The Boston Celtics lined up for the national anthem prior to an NBA preseason basketball game in October. Charles Krupa/Associated Press

OKLAHOMA CITY — The Celtics team and staff received a major scare Saturday afternoon when they were alerted of a bomb threat on their flight from Hanscom Field in Bedford, Mass., to Oklahoma City.

Oklahoma City FBI spokesman Terry Weber told the Globe that the bomb threat was made through a call to the Oklahoma City Police Department during the Celtics’ flight.

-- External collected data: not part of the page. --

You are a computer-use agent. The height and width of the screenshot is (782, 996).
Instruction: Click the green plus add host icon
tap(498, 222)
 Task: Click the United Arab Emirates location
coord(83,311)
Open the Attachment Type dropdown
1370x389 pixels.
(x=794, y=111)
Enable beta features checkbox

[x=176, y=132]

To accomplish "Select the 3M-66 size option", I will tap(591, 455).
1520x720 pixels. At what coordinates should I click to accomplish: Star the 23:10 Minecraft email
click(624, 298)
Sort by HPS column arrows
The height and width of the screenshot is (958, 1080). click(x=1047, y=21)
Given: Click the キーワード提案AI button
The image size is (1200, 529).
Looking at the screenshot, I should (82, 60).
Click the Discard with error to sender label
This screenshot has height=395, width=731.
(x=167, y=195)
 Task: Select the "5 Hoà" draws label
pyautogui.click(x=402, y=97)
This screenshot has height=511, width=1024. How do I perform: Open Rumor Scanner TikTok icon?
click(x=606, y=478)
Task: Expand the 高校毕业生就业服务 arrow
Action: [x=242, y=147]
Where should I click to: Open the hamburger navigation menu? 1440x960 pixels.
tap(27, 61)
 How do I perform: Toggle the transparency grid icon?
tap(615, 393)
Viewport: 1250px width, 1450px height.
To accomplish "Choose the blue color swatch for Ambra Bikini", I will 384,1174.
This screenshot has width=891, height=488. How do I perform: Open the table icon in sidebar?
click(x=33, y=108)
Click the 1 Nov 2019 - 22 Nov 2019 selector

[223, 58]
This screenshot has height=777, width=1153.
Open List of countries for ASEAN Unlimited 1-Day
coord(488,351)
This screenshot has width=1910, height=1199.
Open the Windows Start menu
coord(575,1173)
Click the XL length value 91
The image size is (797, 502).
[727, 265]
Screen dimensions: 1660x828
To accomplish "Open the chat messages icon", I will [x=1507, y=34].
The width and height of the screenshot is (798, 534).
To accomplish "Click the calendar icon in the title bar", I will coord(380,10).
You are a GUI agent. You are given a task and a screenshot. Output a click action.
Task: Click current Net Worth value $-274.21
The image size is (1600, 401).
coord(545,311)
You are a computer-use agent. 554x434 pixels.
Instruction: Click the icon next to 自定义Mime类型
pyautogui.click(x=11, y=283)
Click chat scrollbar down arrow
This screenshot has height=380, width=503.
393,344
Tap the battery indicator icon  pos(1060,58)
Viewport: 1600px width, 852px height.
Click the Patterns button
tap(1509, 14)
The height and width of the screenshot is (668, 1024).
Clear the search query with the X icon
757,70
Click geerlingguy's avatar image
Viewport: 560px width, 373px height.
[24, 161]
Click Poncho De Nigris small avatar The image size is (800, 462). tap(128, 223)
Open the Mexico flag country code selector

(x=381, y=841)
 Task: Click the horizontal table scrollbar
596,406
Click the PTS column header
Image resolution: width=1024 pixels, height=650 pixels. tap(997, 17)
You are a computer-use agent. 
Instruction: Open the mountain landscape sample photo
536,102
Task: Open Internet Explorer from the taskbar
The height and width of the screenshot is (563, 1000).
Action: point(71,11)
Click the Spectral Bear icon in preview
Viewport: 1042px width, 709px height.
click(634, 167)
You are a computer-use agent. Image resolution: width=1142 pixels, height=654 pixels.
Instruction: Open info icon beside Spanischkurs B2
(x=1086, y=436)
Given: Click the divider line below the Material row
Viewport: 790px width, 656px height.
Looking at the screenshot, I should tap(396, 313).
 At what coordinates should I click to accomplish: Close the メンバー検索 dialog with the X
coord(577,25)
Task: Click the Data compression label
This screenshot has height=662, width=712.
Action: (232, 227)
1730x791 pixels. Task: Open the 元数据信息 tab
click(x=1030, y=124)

The OCPD then informed the Celtics and were waiting for the flight to arrive at approximately 5:30 p.m. Central along with the FBI, Oklahoma City Fire Department, Oklahoma City Highway Patrol, and the Emergency Medical Services Authority.

According to Weber, nothing was found on the plane or in the luggage. An investigation into the nature of the call is ongoing.


“We were notified by the Oklahoma City Police Department, which is protocol when there is something like this involving an aircraft,” Weber said. “Pretty much, it’s coordinating with the local law enforcements and fire departments off the plane and conduct a search on the plane to make sure there’s not a device on the plane.”

According to team spokesman Jeff Twiss, the Celtics’ contingent arrived in Oklahoma City safely on a private plane and were told to leave their bags and take a bus to the team hotel.

The plane and bags were examined, and, as of Saturday evening, the bags arrived Saturday night as some players and coaches ate dinner in the hotel.

The Celtics play the Thunder on Sunday night before flying Monday to San Antonio to complete a two-game trip.

Only a handful of team executives were aware of the bomb threat during the flight, but the entire traveling party was alerted when the flight landed.

The Celtics departed Hanscom at approximately 2:30 p.m. ET.

The NBA has been in touch with Celtics representatives, but has not released a statement.


The FBI said it will continue its investigation.

“We’re still looking into this,” Weber said. “But typically, these things turn out to be hoax calls. I’m not saying that’s the case in this one because we still trying to finish things up, but beyond a special threat of some nature — and I can’t speak for the police department — but I doubt if there’s going to be a re-search of the plane they get back on. We’ve got to figure out where the call originated.”